Japs attach great importance to Leyte operations. E. Masatomi, Jap editor and columnist of Tribune, privately opined that “if we lose the Philippines, we lose the war”. He expressed strong belief, however, in ability of Jap forces under Yamashita to retrieve lost ground in Leyte and pointed to unceasing Jap attempts to reinforce Leyte garrisons under Lt. Gen. Makino.

During last few weeks, more or less, since naval battle off Philippines, several Jap ships have been able to land troops in Manila. Newly arrived troops looked haggard, weary and hungry. Some were asking for food from passers-by and many were asking if this was Australia. Evidently, Japs are not being told of reverses.

Meanwhile, Japs are rushing troops to probable landing points in coastal towns of Luzon. Trains are exclusively for Army use. Trucks, cars are being commandeered.
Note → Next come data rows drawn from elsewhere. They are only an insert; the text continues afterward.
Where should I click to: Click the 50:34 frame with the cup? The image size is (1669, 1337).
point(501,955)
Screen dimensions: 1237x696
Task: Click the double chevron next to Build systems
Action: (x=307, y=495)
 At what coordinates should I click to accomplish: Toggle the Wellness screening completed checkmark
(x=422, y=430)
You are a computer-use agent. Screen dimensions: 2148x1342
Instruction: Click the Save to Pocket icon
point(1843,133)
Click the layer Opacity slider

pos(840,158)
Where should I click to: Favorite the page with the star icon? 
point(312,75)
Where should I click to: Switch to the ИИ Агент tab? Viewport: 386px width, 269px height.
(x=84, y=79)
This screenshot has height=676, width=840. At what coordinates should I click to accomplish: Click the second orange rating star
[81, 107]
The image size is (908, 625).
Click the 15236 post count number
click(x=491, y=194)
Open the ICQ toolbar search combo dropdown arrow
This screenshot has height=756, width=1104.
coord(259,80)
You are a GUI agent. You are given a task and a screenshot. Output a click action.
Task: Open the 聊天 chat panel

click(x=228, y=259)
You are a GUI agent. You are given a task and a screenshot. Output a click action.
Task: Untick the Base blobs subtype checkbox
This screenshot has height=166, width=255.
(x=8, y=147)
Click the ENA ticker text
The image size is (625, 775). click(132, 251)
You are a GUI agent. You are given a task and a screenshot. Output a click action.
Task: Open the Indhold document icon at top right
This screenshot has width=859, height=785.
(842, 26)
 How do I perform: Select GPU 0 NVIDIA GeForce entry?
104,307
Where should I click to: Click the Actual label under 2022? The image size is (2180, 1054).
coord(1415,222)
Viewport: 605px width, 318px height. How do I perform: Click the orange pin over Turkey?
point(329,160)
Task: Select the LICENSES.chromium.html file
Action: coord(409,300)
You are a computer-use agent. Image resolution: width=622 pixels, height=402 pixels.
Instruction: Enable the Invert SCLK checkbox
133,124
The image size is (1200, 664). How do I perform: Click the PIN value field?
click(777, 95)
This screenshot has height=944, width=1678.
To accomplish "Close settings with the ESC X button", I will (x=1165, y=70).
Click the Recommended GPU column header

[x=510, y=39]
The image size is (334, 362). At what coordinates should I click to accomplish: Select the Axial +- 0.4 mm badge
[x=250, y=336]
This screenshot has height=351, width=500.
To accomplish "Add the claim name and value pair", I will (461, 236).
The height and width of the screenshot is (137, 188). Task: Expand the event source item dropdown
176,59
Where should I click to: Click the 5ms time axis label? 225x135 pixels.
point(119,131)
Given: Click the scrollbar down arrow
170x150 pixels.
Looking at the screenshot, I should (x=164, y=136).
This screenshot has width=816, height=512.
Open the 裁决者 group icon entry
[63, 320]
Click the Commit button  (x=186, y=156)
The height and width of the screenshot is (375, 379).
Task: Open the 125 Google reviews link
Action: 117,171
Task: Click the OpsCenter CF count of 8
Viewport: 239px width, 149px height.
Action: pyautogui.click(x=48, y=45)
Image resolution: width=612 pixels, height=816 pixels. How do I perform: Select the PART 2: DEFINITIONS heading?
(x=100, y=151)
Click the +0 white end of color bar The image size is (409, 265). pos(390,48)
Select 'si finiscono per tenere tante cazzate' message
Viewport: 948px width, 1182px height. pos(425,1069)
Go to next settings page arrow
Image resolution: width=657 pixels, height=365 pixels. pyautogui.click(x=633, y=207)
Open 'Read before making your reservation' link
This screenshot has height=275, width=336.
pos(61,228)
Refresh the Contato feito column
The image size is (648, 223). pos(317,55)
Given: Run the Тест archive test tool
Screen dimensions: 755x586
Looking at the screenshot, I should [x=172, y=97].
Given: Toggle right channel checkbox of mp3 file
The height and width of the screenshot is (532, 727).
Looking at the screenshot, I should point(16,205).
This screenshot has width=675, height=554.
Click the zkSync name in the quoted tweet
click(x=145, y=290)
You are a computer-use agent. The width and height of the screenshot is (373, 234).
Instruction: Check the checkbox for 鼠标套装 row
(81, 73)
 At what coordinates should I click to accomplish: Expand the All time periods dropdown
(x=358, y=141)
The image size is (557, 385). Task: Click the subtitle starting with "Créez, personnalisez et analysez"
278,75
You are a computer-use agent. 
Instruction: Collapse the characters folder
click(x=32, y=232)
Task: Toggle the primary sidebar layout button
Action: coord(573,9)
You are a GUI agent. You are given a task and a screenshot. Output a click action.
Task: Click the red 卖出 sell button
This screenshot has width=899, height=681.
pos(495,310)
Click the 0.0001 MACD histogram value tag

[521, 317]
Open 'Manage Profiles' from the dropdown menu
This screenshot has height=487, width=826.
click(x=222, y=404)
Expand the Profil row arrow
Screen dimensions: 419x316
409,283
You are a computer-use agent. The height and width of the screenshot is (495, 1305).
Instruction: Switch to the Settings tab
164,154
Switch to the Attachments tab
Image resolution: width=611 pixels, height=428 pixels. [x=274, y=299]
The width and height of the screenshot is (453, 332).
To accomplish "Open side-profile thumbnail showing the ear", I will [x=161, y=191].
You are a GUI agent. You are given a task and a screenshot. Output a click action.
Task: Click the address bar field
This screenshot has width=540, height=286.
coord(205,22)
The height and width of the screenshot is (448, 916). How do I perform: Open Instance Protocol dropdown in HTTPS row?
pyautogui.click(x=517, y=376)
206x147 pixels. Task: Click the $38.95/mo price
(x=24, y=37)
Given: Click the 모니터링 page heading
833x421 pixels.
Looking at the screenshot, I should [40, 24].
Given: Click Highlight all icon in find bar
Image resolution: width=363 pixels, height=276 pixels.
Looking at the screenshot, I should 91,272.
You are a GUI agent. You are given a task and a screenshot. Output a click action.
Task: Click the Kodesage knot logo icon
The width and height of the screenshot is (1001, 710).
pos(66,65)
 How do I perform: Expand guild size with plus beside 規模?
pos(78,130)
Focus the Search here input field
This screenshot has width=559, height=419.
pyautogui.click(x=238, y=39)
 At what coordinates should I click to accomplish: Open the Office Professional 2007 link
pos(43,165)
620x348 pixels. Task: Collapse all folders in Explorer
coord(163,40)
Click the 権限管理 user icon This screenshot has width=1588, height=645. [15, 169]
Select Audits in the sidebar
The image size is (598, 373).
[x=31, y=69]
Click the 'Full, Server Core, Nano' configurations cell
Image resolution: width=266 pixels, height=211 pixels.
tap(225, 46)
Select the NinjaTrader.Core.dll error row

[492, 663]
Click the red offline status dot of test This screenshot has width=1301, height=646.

Even bicycles are being taken on the spot as need arises. Downtown Manila is now filled with Jap soldiers walking around trying to find transportation.

Food situation is getting more acute. Rice is at ₱5,600.00 per sack and a kilo of pork costs ₱250.00. A banana –only available fruit– costs over ₱3.00. It is not an uncommon sight to see lean, hungry, dirty-looking men and children begging for “a little rice or anything” in Manila streets. Some persons search garbage cans for food or scrape the rice that trickles from Jap trucks carrying supply of rice to quartermaster depots.

Former Chinese consul of Iloilo, Cabo Chan is reported forcing rich Chinese in City to contribute sums ranging from ₱20,000.00 to ₱1,000,000.00 for creation of some sort of Chinese Army for the protection of Chinese under the sponsorship of Japanese Army. Those who do not contribute are brought by Japs to Fort Santiago and are kept under lock and key until they give their contribution.

Japs are now unable to ship rice from port of Aparri to Manila due to intensified submarine activity around Philippine waters. They are making preparatory moves towards unifying BIBA with Jap rice control whereby arrangement may be had giving Japs authority to draw from rice supply of Central Provinces.

When friends meet downtown, instead of talking about weather, usual greeting is “when?” and generally the answer is “very soon, maybe before the end of the month”. Most pessimistic view is “After Christmas, maybe!”